A source at Tameer, who asked not to be named, said that this part of the project would now be developed by the Government, while the remaining land at the 500,000 square-metre site would continue to be developed by private sub-developers.
According to the original masterplan, a further nine residential buildings were set to make up Al Ameera Village, along with a five-star hotel, a shopping mall, sport and leisure facilities, parks and a mosque.
"The plots on which we were supposed to construct have been sold to the Government of Ajman," said the source. "The reason is the issue with water and electricity, which is affecting the whole of Ajman right now."
This is the second major project by Tameer in the northern emirates that has been disrupted because of problems with connections to utilities supplies. In May, the company said that its Dh30bn Al Salam City project in Umm al Qaiwain had been put on hold, again blaming a shortage of water and electricity in the emirate. But Umm al Qaiwain's Government, which has a 23 per cent stake in the project, is reported to have said that the issue of water and electricity was an excuse by the developer to justify setbacks and failures to meet its commitments.Hundreds of investors are still uncertain about the project's future.

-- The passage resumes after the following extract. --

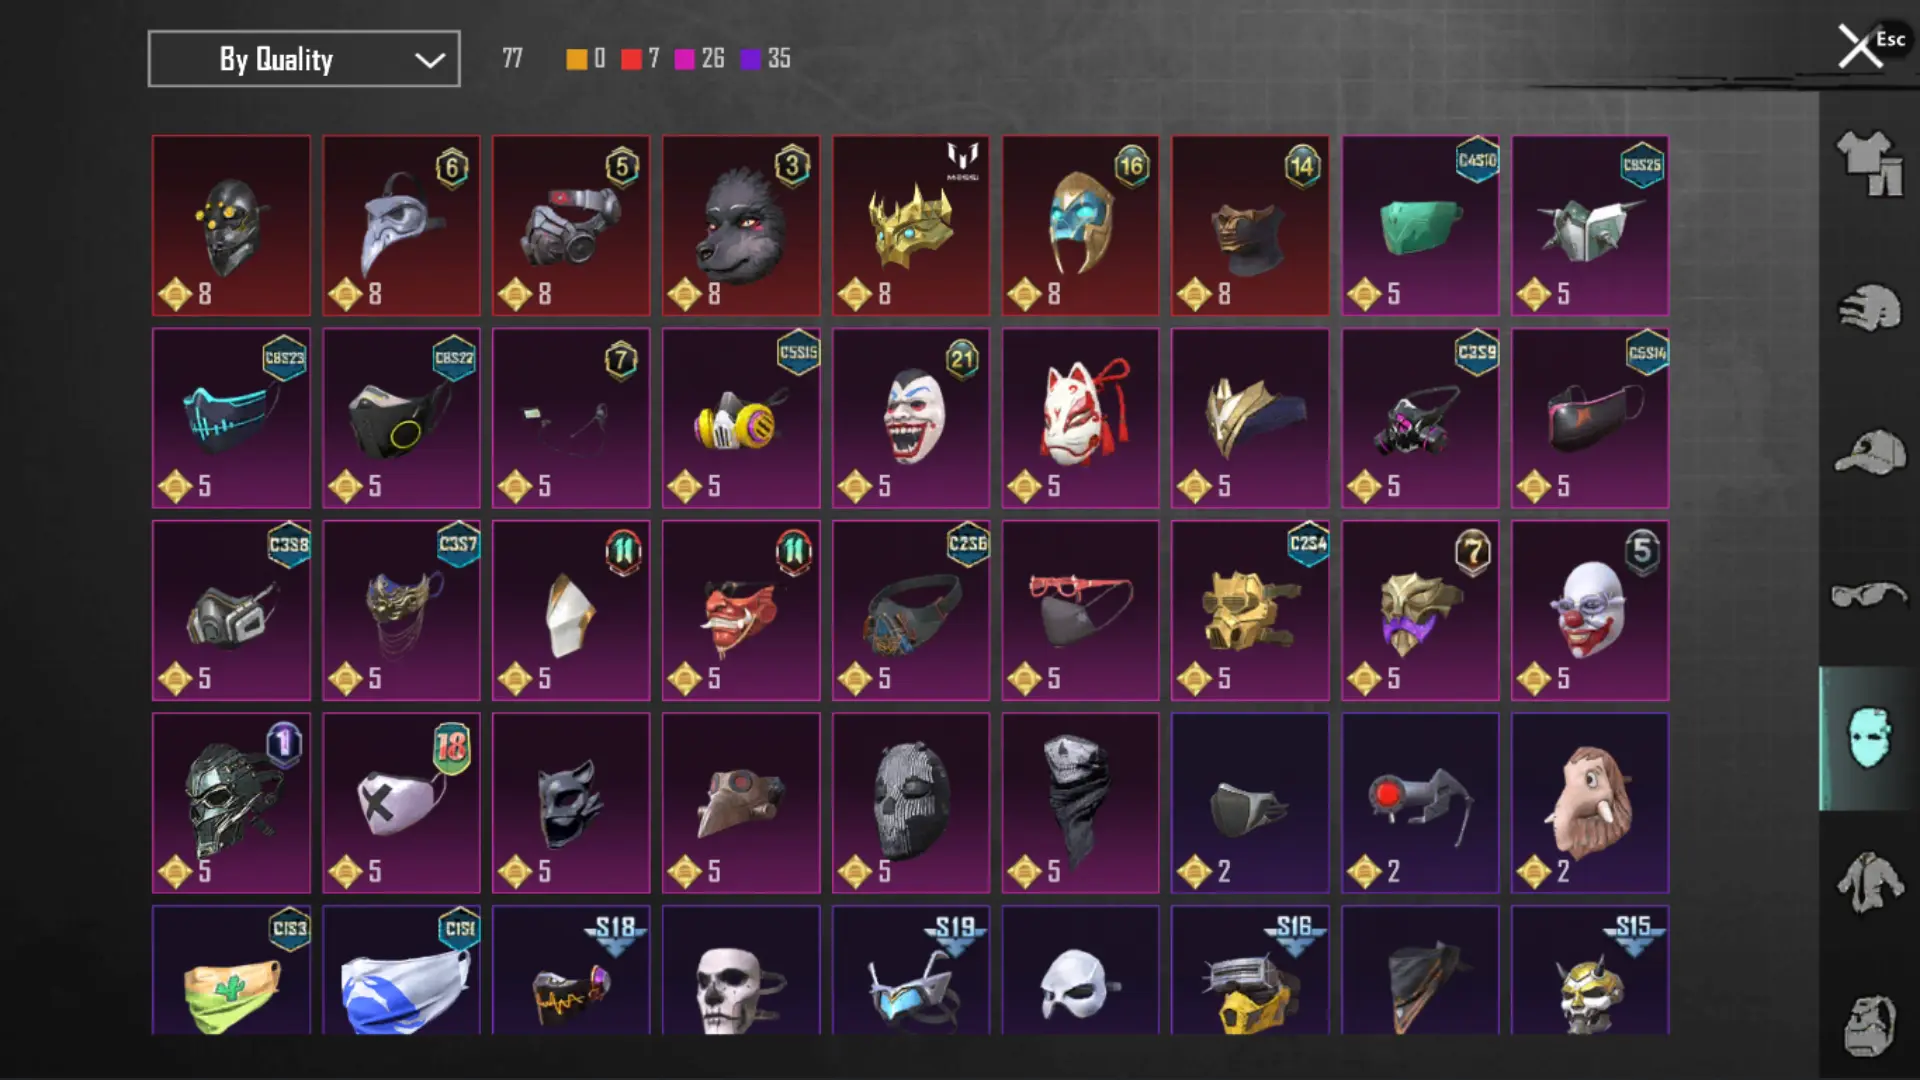Viewport: 1920px width, 1080px height.
Task: Click the dropdown chevron arrow
Action: 430,60
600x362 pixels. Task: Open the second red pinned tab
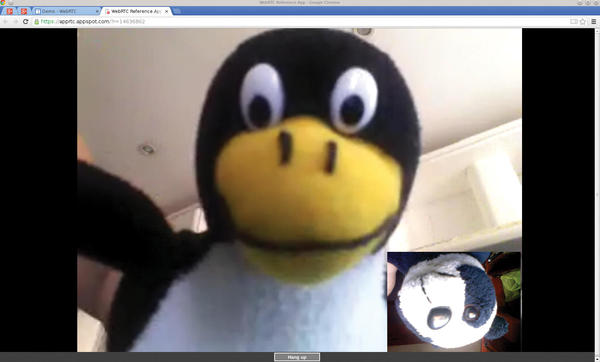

Meanwhile, delays in connecting projects to utilities continue to blight new developments in the northern emirates, as local authorities struggle with power and water shortages alongside the rapid pace of construction. Several projects have had to rely on temporary power generators as they wait to be connected to power and water networks. But with 20 projects under way in Ajman alone, the emirate is devising ways of ensuring there is enough power and water to meet all development needs.
Earlier this year, the Ajman Government signed a Dh7.34bn deal with the Malaysian power producer MMC to build the Gulf's first coal-fired power plant, which in its first phase will have a capacity to supply 1,000 megawatts of power. There are also plans to build a power plant close to the Dh220bn Al Zorah project, the biggest development planned so far for the emirate. In addition, the Government has said that several desalination plants were planned.
"This issue is a priority of the Government," said Rami Dabbas, the director of Al Zorah and chief executive of another Ajman developer, Aqaar Properties.
A source close to the Al Ameera project said the fact that the Government was now investing in the project was "a further testament to its commitment towards successful development".
Senior management at Tameer declined to comment on the situation at Al Ameera Village, but said a joint announcement with the Ajman Government would be made soon.